HOW TO COMPLETE THIS TASK ▸
What is needed is an exact copy of every line from the one containing "Viewport: 1509px width, 812px" through the end of the entries; please set it down without any pictures.

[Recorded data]
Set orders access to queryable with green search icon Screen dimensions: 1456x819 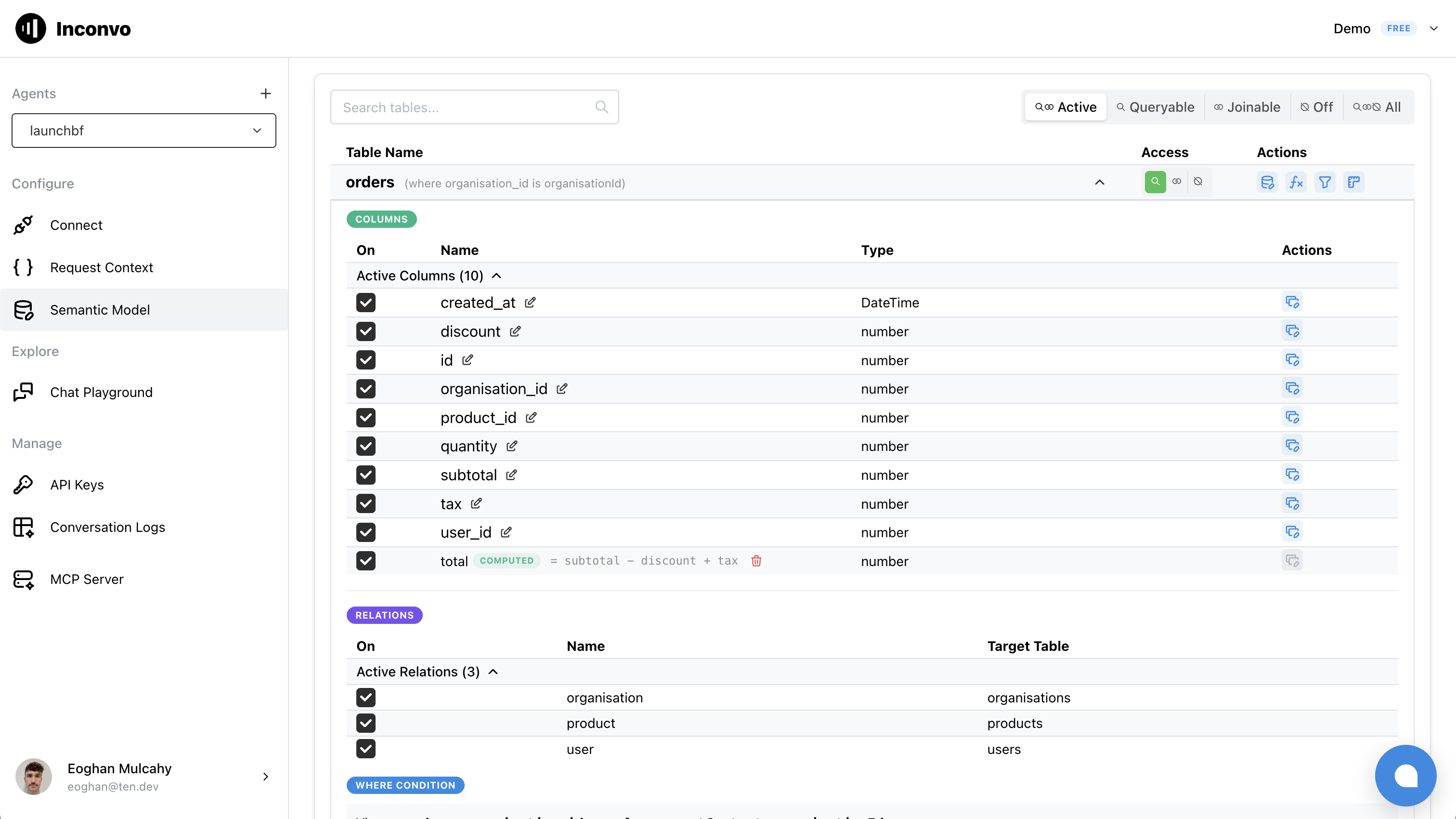[1155, 182]
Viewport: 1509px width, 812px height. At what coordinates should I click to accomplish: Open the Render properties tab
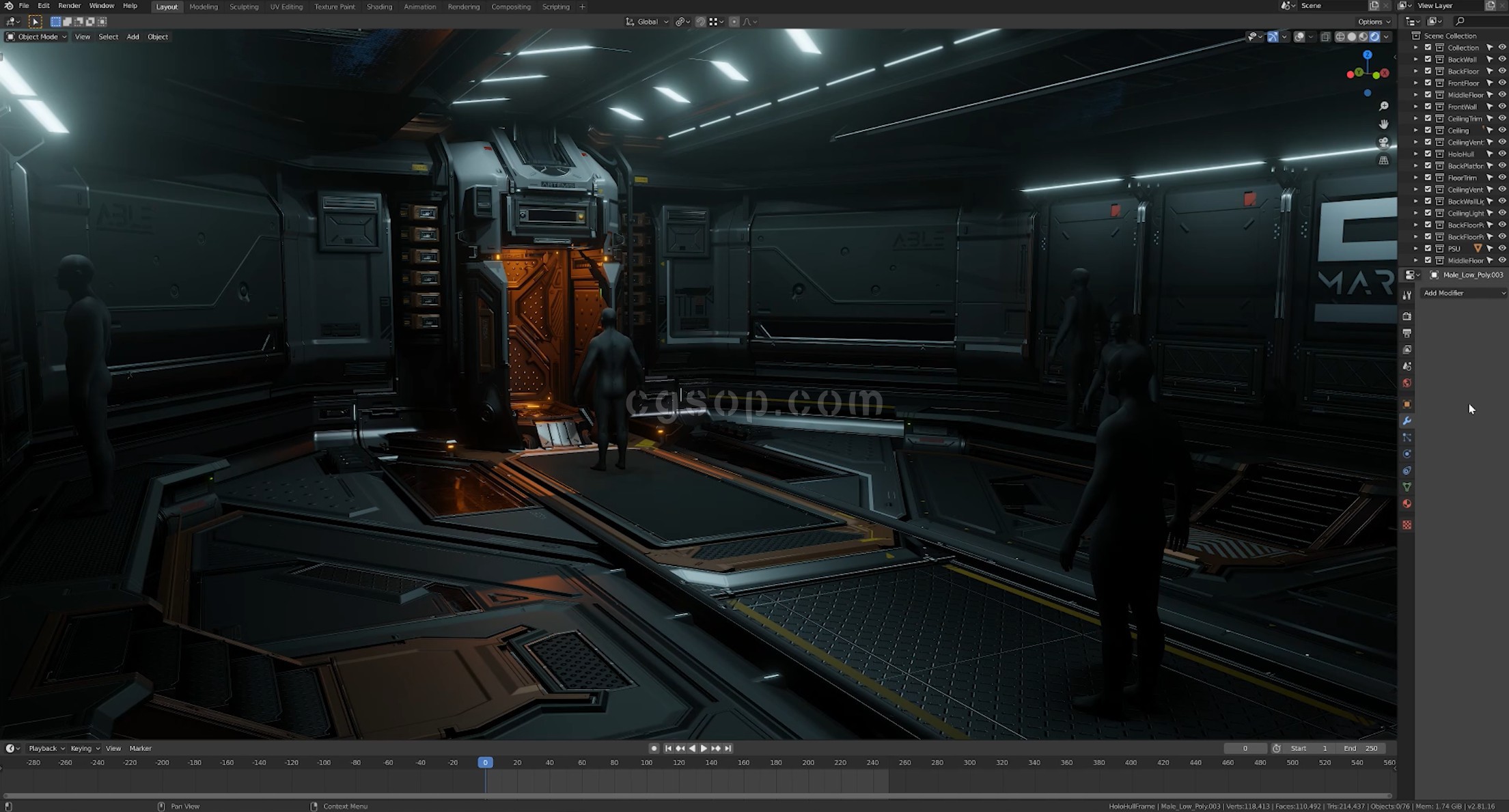pyautogui.click(x=1407, y=316)
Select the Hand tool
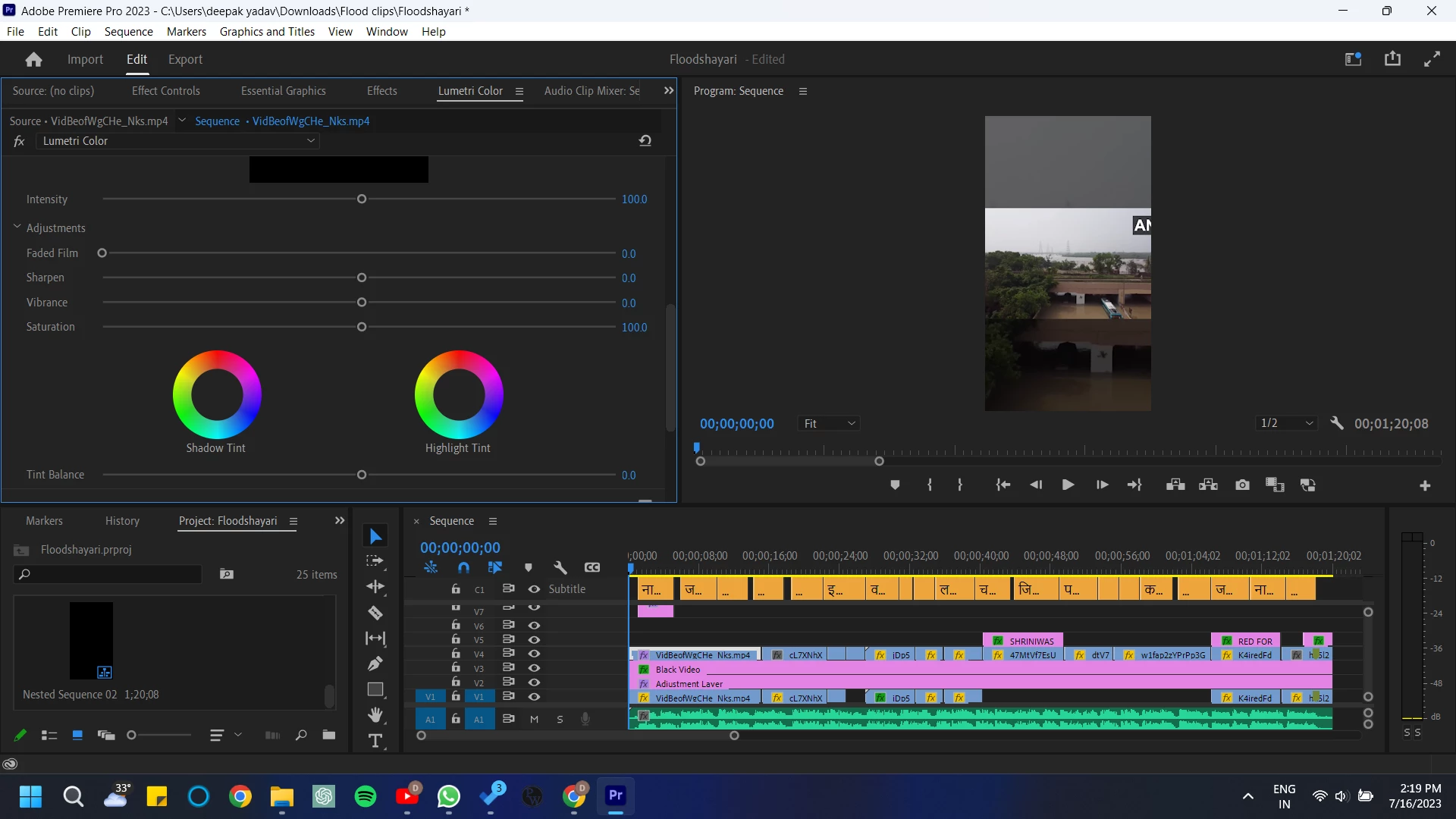Viewport: 1456px width, 819px height. tap(375, 715)
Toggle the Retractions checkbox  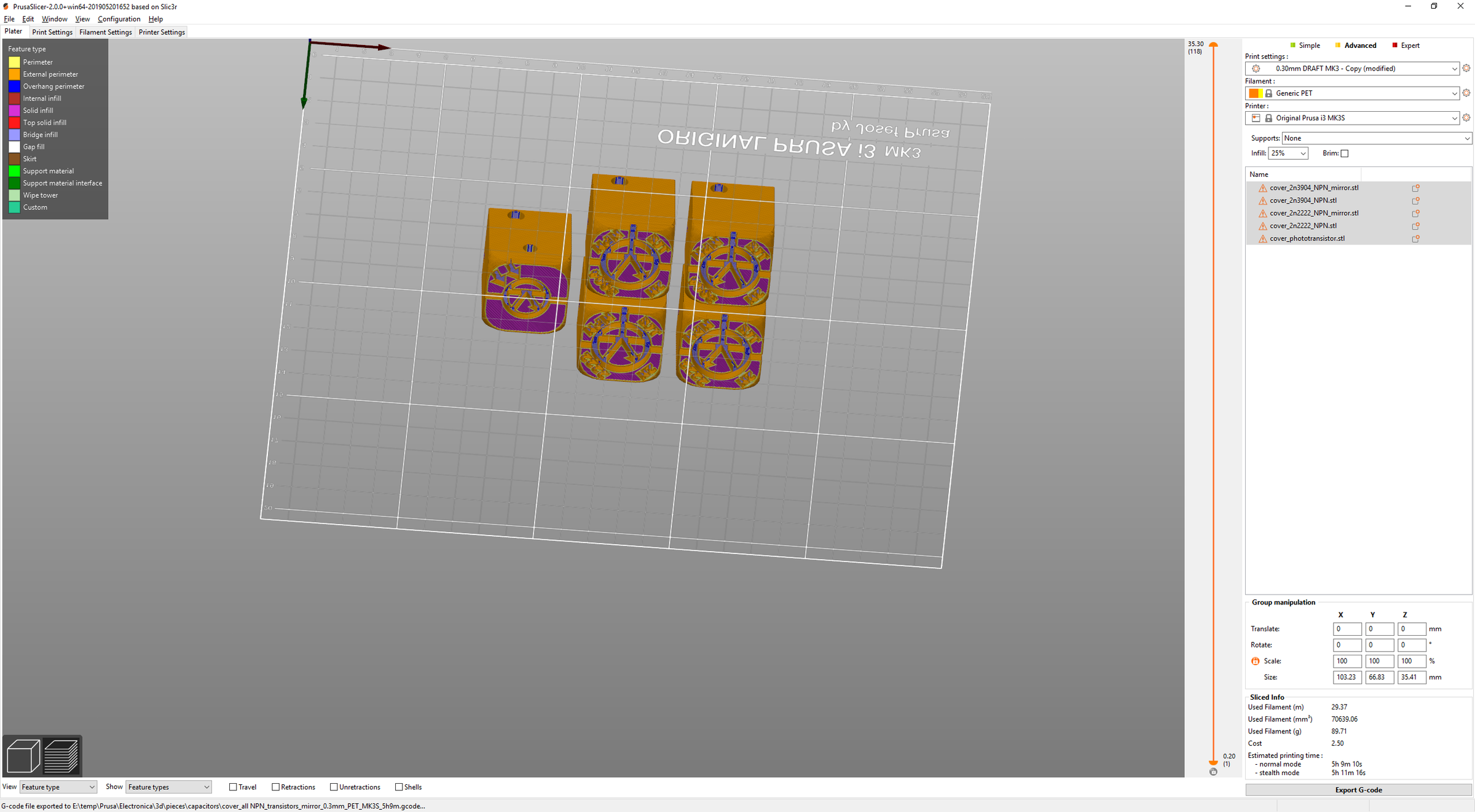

RESULT ▸
Viewport: 1509px width, 812px height. At what coordinates should I click to accomplish: Open the Render properties tab
pyautogui.click(x=1407, y=316)
Select the Hand tool
Viewport: 1456px width, 819px height. tap(375, 715)
Toggle the Retractions checkbox  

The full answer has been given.